## PROBLEMS TO WORK ON
1: Name every user who posts in the forum thread, in order of appearance.
2: Reproduce the stretch of the forum thread from "Are you going" through "friends that way......", word for word.

Begin SELECTED PASSAGE

# BodyBag Entertainment FX



## moonstarling61

you go my friend!!! I am soo HAPPY to see this here...







you being BUSY all year with what ya do best is LONG OVER DUE!!!!!








<---I know _*kisses*_ are INSULTING to you---but you need to come back here for the spanking you so deserve...Complete with Torture devices! 

YOU *TALENT* is beyond comparable to _ANYONE_--I mean that!

Best O LUCK always---LOVE the links from yesterday thank you!!!
and I am gonna be in touch with you VERY soon about those contacts....Wednesday and I want a matching set.


----------



## Frighteners Entertainment

Are you going to have latex appliances available?


----------



## bodybagging

Heya MOONPIE............................give the family a couple kicks for me...
Frightners as a matter of fact, I will have Rubies 2nd skin and woochie appliances available for purchase, Both being my top choice for foam appliances, they are High quality and durable enough to withstand multiple uses......WOW that sounded like a commercial...and if you act now , Ill throw in for absolutly free .................. random lumps to the head.....No wait , Ill never make friends that way......

End SELECTED PASSAGE
Begin DATA ENTRIES

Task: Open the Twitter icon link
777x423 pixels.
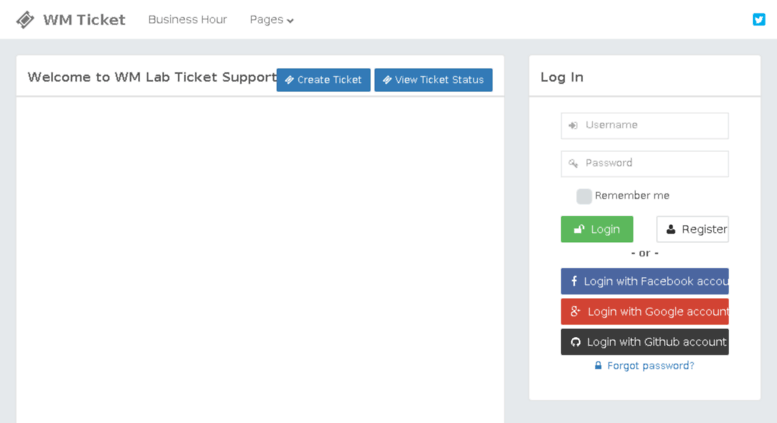Action: (759, 19)
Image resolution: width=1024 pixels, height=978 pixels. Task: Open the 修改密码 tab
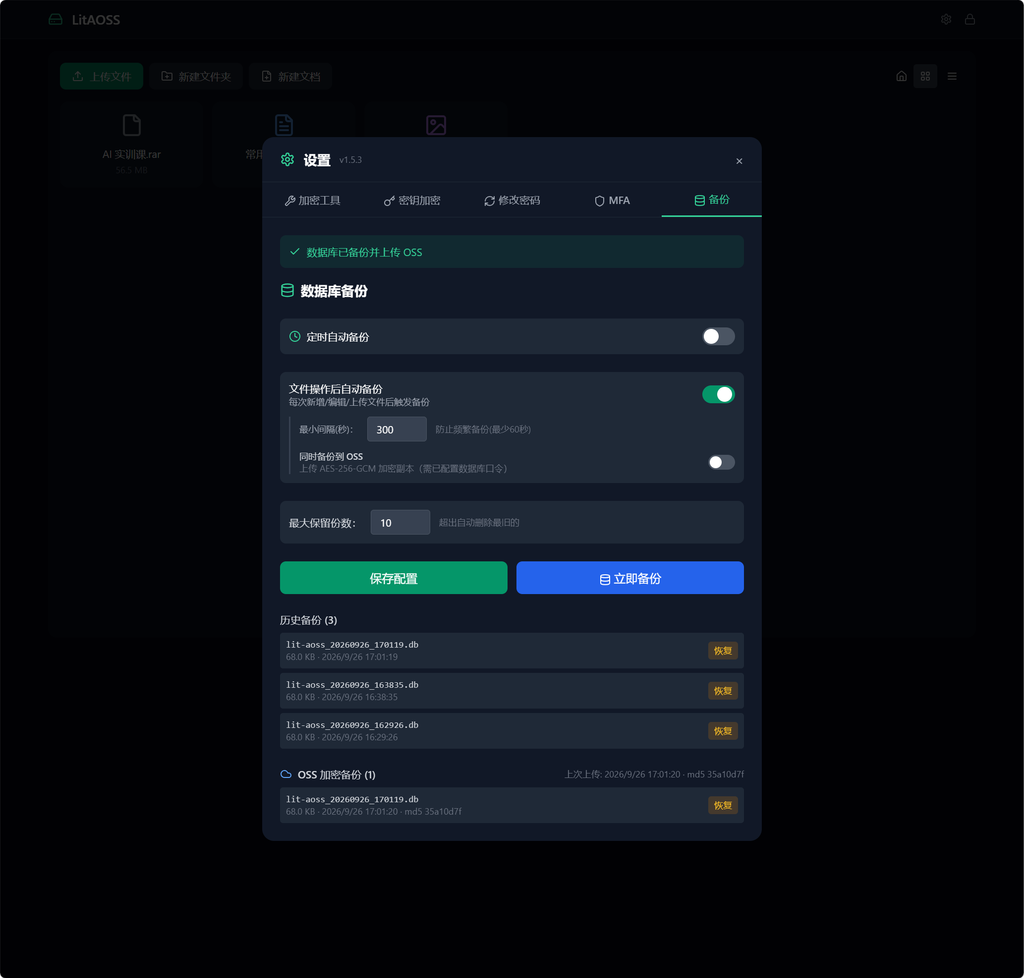pos(512,200)
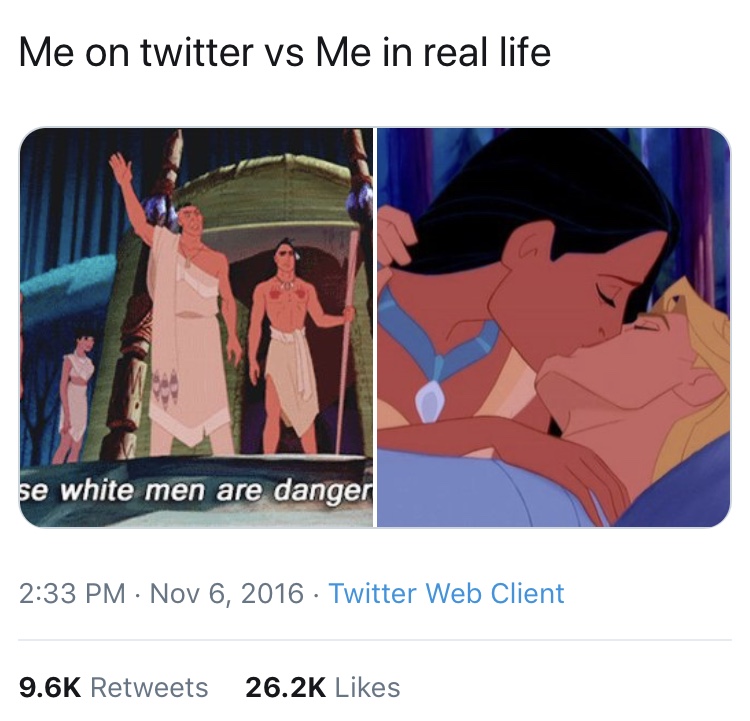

End DATA ENTRIES

## EXPECTED OUTPUTS
1: moonstarling61, Frighteners Entertainment, bodybagging

2:
Are you going to have latex appliances available?


----------



## bodybagging

Heya MOONPIE............................give the family a couple kicks for me...
Frightners as a matter of fact, I will have Rubies 2nd skin and woochie appliances available for purchase, Both being my top choice for foam appliances, they are High quality and durable enough to withstand multiple uses......WOW that sounded like a commercial...and if you act now , Ill throw in for absolutly free .................. random lumps to the head.....No wait , Ill never make friends that way......